Compute Google's PageRank 5 Times Faster
Kimberley Burchett writes "CS researchers at Stanford University have developed three new techniques that together could speed up Google's PageRank calculations by a factor of five. An article at ScienceBlog theorizes that "The speed-ups to Google's method may make it realistic to calculate page rankings personalized for an individual's interests or customized to a particular topic.""
Who owns the software patent for this for the next 20 years?
What is 1/14th of a second divided by five?
That google hasn't already implemented something akin to quadratic extrapolation, or some orthogonal optimization technique. Google has come a long way since the published page rank papers 4 years back.
What if they combined extrapolation and blocking factors; they would focus on computing the pagerank of pages in groups that were logically "tight", or using subcomponents of URLS, as opposed just to domain sensitivity. To be more flexible, what if it computes a VQ-type data structure (like for doing paletted images from full-color) that is populated by the most popular "domains" of the internet according to the last pagerank, and then splits up its workload based on that?
What if they already figured that out?
In the abstract, they mention how the work is particular important to the linear algebra community. That is what their focus should be on; google is just an application/real-world-example of that research (but it may not be relevant today).
Or did they have access to the current page-rank algorithm?
Black holes are where the Matrix raised SIGFPE
According to the document, they reference the original 1998 paper on PageRank. I see a number of other references about improvements to the algorithm, but nothing specific to Google's own implementation. The paper mentions how the improvements help, but not if Google uses them.
Hence it is forward for the article author or one of the paper authors to assume these techniques will speed up Google- I'm confident their engineers have been following academic work in this area and perhaps they have already discovered these same (or orthogonal) techniques.
That is, not to say that google could not reimplement their algorithms to take in these improvements if they already have... but basing your speedup number on the 1998 algorithm and public domain mods is showy. Although it does help grab a readers attention when browsing abstracts. ^_^
Black holes are where the Matrix raised SIGFPE
Why are a public university's funds and time being used to benefit a private company? Last I checked, Google isn't a charity. Doesn't Google have its own programmers? Wouldn't these "CS Researchers'" time be better spent furthering science instead of being free labor for corporations, at the expense of taxpayers?
occultae nullus est respectus musicae - originally a Greek proverb
Um. This is about speed of *calculation* of PageRank, not speed of delivering the calculated result to you.
:)
The articles and earlier postings explain this a little more fully. Anyone who can't take the time to read them really needs to learn some patience
PageRanks are periodically calculated for the Web as a whole.
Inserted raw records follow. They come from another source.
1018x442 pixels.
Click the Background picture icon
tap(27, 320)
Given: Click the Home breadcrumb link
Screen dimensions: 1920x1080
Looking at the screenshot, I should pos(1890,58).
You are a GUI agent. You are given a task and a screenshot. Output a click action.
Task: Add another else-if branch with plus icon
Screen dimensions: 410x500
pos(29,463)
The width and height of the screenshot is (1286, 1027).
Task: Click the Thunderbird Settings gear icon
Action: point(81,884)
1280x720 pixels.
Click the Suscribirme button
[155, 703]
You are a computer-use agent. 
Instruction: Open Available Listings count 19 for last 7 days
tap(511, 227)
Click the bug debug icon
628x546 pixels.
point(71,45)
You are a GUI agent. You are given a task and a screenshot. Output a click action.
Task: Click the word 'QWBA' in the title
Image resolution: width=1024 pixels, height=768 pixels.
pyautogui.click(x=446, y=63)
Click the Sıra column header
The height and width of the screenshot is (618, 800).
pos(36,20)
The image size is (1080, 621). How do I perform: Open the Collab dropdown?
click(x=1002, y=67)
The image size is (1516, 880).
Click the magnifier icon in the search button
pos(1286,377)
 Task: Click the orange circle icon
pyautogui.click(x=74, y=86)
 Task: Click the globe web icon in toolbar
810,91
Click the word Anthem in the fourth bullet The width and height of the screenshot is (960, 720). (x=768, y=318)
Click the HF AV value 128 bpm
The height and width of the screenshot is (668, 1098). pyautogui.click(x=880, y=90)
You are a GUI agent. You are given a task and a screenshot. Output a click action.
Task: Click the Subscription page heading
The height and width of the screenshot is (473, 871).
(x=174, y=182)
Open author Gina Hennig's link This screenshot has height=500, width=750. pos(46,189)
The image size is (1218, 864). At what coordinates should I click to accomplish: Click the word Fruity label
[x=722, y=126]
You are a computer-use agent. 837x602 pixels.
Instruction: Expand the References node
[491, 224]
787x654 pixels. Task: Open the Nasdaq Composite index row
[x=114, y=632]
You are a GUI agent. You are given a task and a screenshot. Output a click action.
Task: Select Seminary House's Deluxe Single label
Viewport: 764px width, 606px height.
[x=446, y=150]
The results are stored and served to users. (The periodic update is sometimes referred to as the GoogleDance.) PRs are not calculated on the fly.
Hence, a speed increase could reduce Google's required hardware investment and/or allow them to update more often (and hence pick up more topical items) and/or allow them to calculate a spectrum of regionally or topically themed PRs
The bit about customized rankings based on user profiling of some type.
Frequently when I want to refer someone to a topic of interest, I'll tell them to do a Google on (whatever) subject, and I like knowing they're seeing what I see.
If this is implemented, I hope there's a way to turn it off or assume a "joe user" standard profile for unbiased results actually based on rank popularity (the way it is now).
I DO like the 5x faster, but geez, the page load takes longer than the search already, who can complain?
-- You are in a maze of little, twisty passages, all different... --
Well, according to Moore's law (or rather observation), PageRank would become 5 times faster in a couple of years anyway.
The research was done partially with public funding from an NSF grant, yet the commercial applications are obvious and immediate.
So my question is, who sees the benefit of the research? The researchers? Can Google just jack the results and incorporate into their system?
It seems to me that the current system of allocation research dollars with public and private grants is very messy and needs overhaul.
... is quality.
I'm surprised how Google is choosing not to implement search features that would greatly enhance advanced queries.
How often I'd wish they allowed wildcards in their queries (where engl* would pull hits with england, english, etc).
Field searches still require you to add keywords, so I cannot just query "site:somesite.com" to get all the currently indexed pages from somesite.com
In this respect Altavista still produces better results, with an excelent range of fields to choose from.
If there is anything that Google is lacking, it's defenitely that.
Having said that, still my number one SE.